Results 1 to 7 of 7
  1. #1
    Join Date
    Dec 2006
    Location
    Georgia
    Posts
    5

    Crossover HVAC guy looking for advice for continuing education

    Hello guys, I have 12 yrs in the HVAC industry, the vast majority as a residential and light commercial tech, but the company I started with at the tail end of last summer has some commercial clients with refrigeration equipment. I have occasionally worked on refrigeration equipment under a previous employer, but it was so infrequent, that I couldn't really get a feel for it. If I ran into a problem and had a question, the owner/manager could usually walk me through the issue, but due to the infrequency, I never really felt comfortable with the R. Unfortunately, I feel my new boss knows even less, and honestly, I think we both know we're a little over our head on some of the more complicated refrigerant issues that arise sometimes. I hate that feeling, and want to learn more about the particulars of R systems.
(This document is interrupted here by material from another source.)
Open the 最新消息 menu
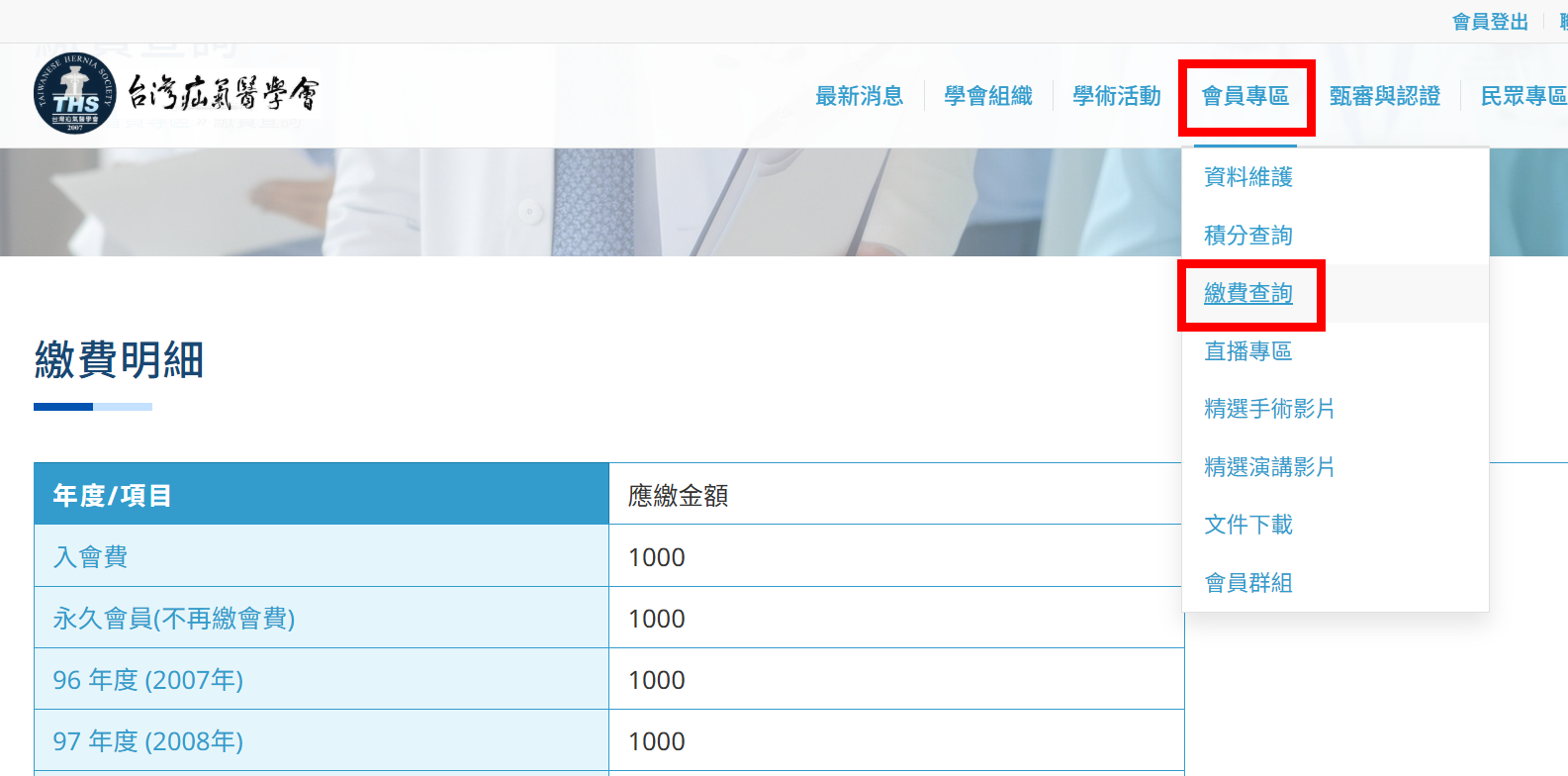pos(859,96)
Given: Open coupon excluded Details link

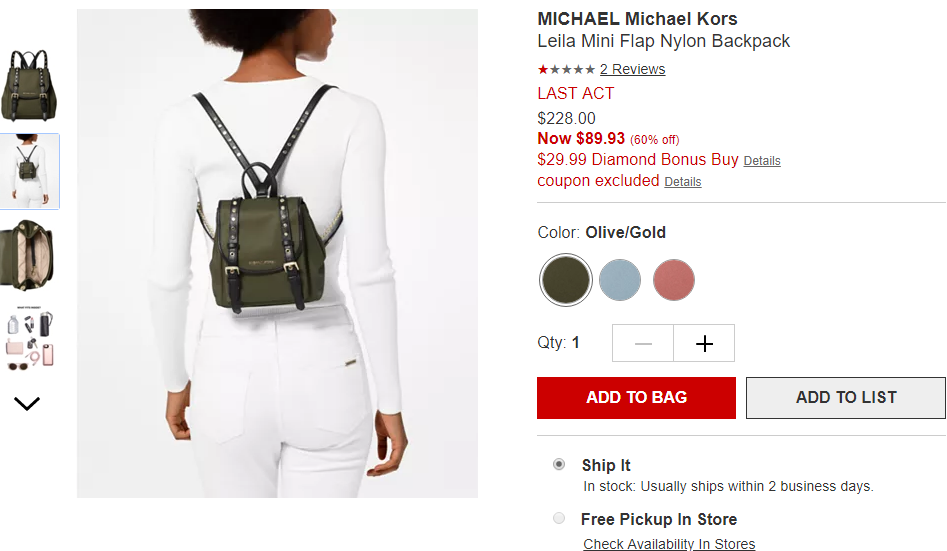Looking at the screenshot, I should pos(682,182).
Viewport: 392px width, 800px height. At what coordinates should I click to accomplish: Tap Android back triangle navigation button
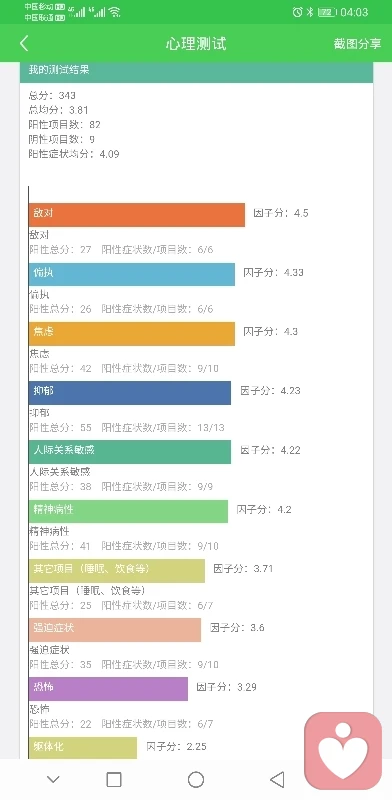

    I want to know what I can do on my own time to learn more about the equipment and become comfortable and confident when dealing with it and make myself more valuable to my current and potential future employers. I came into the HVAC field the apprentice route, no formal in-class training, mostly in the field training with occasional training seminars and update classes by manufacturers of residential equipment. Universal EPA license. I wouldn't be opposed to taking classes, but I don't think I could balance traditional classes with my workload, which is always 40 plus hrs in "slow" seasons and much more in "money" seasons, not counting on-call rotation. I would love to hear any advice you guys have for online resources, preferably free, but if you know of any paid "at your own pace" online resources/classes that you highly recommend, I would like to hear about them as well. Heck, if there's an "old-school" book that is a must buy, I want to hear about that as well!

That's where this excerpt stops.